WASHINGTON, D.C. -

At least one industry expert used some positive adjectives when assembling reaction after the Federal Reserve released consumer credit data for December.

The credit data arrived after a federal forecast projecting how long it might take for the U.S. job market to rebound from the pandemic.

According to data released on Friday, the Fed said that in 2020, revolving credit decreased 11.2% and nonrevolving credit increased 3.9%, leaving total consumer credit little changed.

The Fed added that consumer credit increased at a seasonally adjusted annual rate of 2.7% in the fourth quarter and at a rate of 2.8% in December.

Upon seeing that information Curt Long, the chief economist and vice president of research at the National Association of Federally Insured Credit Unions offered this assessment.

“On a seasonally-adjusted basis, consumer credit growth decelerated in December but still showed a solid gain. Revolving credit contracted once again, and has now fallen in nine of the last 10 months,” Long said. “Nonrevolving credit has surpassed its pre-pandemic level as interest rates remain at all-time lows and consumers shift spending to big-ticket items.

“Lenders have tightened standards through the pandemic, but that seems to have tapered off as the latest senior loan officer survey showed more banks reported easing standards for credit cards than tightening; a modest net amount of banks also reported easing standards on auto loans,” Long continued.
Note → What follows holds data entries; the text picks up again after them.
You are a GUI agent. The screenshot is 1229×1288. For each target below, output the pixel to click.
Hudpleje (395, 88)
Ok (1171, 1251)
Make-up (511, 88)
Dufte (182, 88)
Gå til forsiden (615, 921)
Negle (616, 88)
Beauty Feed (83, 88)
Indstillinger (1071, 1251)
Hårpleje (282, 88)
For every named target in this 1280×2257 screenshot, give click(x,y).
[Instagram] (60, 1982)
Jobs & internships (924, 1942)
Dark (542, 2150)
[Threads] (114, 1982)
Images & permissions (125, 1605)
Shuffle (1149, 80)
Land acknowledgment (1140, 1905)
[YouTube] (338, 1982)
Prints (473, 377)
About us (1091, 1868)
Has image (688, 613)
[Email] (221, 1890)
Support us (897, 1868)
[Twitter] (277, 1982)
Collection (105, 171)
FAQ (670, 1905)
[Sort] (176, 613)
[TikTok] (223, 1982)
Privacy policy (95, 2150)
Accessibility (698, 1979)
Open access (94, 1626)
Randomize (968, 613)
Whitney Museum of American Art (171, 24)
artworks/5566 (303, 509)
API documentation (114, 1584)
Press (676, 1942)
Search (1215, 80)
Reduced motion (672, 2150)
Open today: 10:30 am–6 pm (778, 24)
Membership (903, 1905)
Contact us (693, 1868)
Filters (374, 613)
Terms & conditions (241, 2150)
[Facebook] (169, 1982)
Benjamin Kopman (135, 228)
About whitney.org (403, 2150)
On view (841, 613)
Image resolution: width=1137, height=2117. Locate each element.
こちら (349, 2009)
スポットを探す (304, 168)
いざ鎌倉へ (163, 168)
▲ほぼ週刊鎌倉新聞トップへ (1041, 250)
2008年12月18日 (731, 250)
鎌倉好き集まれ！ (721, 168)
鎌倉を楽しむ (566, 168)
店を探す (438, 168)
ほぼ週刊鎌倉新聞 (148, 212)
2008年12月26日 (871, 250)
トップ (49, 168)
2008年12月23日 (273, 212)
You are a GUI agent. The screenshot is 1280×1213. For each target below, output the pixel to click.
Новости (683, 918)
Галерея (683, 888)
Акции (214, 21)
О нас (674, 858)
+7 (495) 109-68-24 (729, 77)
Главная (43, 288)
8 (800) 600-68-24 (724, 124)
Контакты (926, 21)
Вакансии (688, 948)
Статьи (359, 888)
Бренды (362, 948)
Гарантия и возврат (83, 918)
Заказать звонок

“NAFCU expects modest growth in consumer credit into the summer, followed by a more robust recovery,” he went on to say.

Long added more information specific to the credit-union market, noting that its portfolio of consumer credit increased 2.6% from a year earlier, which was above the overall growth of 0.1%.

Over the past 12 months, Long indicated that credit unions’ share of the market has risen by 0.3 percentage points to 11.8%. Meanwhile, he said banks’ share fell by 2.1 percentage points to 40.3%, and financial companies’ share ticked up by 0.4 percentage points to 13.2%.

Ahead of the Fed’s latest consumer credit data being released, the Congressional Budget Office shared its economic outlook, looking ahead as far as 2031. The outlook focused on one important element to consumers being able to use credit — having viable employment.

The CBO outlook pointed out that pandemic impact was focused on particular sectors of the economy, such as travel and hospitality, and job losses were concentrated among lower-wage workers. The CBO is projecting that the economic expansion that began last year will continue. Specifically, real (inflation-adjusted) gross domestic product (GDP) is expected to return to its pre-pandemic level during the middle of this year and to surpass its potential (that is, its maximum sustainable) level in early 2025.

In CBO’s projections, the unemployment rate gradually declines through 2026, and the number of people employed returns to its pre-pandemic level in 2024.

The CBO forecast prompted a swift reaction from new Treasury Secretary Janet Yellen, beginning a statement by saying the “CBO forecast is more evidence that we desperately need Congress to act on a rescue package.

“Last year, the economy shrunk more than any other since the end of World War II. With the growth that the CBO projects, it will be years before the country reaches full employment again,” Yellen continued.

“Then there are the more immediate concerns: Can we get the vaccine distributed quickly? Will people keep a roof over their heads? Will their unemployment benefits last until the end of the crisis? Will families go hungry? Will small businesses survive?

“All this is why we’re proposing the American Rescue Plan: So Americans can make it to the other side of this crisis and be met there by a strong, growing economy,” she went on to say.